Ironically, Crawford’s downfall begins with his reality-show-type creation of a Lonelyhearts Club, purely a publicity stunt designed to prey on the saps. It all seems so (unfortunately) modern–but Queen for a Day had been around for years (radio and then television), and no other show before–and possibly, since–so shamelessly milked false sentiment from dried up mammary ducts.

SCANDAL SHEET’S twists are many, and they all start to tighten around Crawford’s thick neck.
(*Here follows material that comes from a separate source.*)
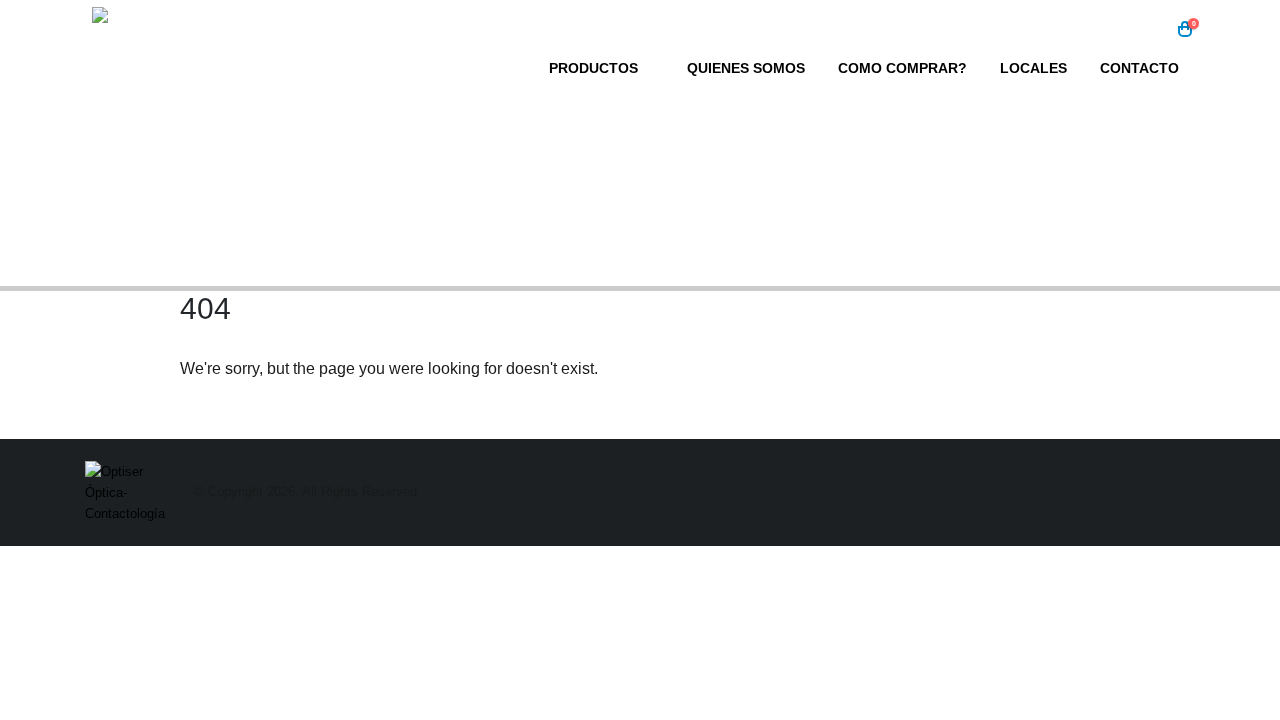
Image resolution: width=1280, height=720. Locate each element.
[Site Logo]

Y’see, he kills his ex-wife, covers it up, and then his star cub reporter–the dreadful John Derek–decides to solve the crime … all in the name of circulation.

Donna Reed is terrific as the moral yet sexy good girl, Rosemary de Camp gives the performance of her life as Crawford’s ex-wife, Harry Morgan is acid and biting as the cynical photographer, and character actors Henry O’Neill and Griff Barnett give excellent performances as two men who pull Crawford’s noose ever tighter. And there are some amazing shots of amazing character faces playing rummies in the Bowery. As Morgan acerbically observes, “That does it–I’m not taking another drink.”

SCANDAL SHEET, ably directed by Phil Karlson (Kansas City Confidential) and based on a Sam Fuller novel, only fell short with its second lead John Derek. Though he offered a brash sort of energy reminiscent of Tom Cruise, Derek was completely unconvincing in every role I’ve ever seen, and this, sadly, was no exception. Possibly cast to capitalize on his earlier portrayal of Crawford’s son in All the King’s Men, an actual actor would have been a much better choice. Still, the film’s treasures outweigh Derek’s feather-light performance.

Noir City continues tonight with a tribute to leading lady Arlene Dahl, and yours truly will be back with more … for now, pay honor to the power of the press … quit reading this blog and buy a newspaper, baby!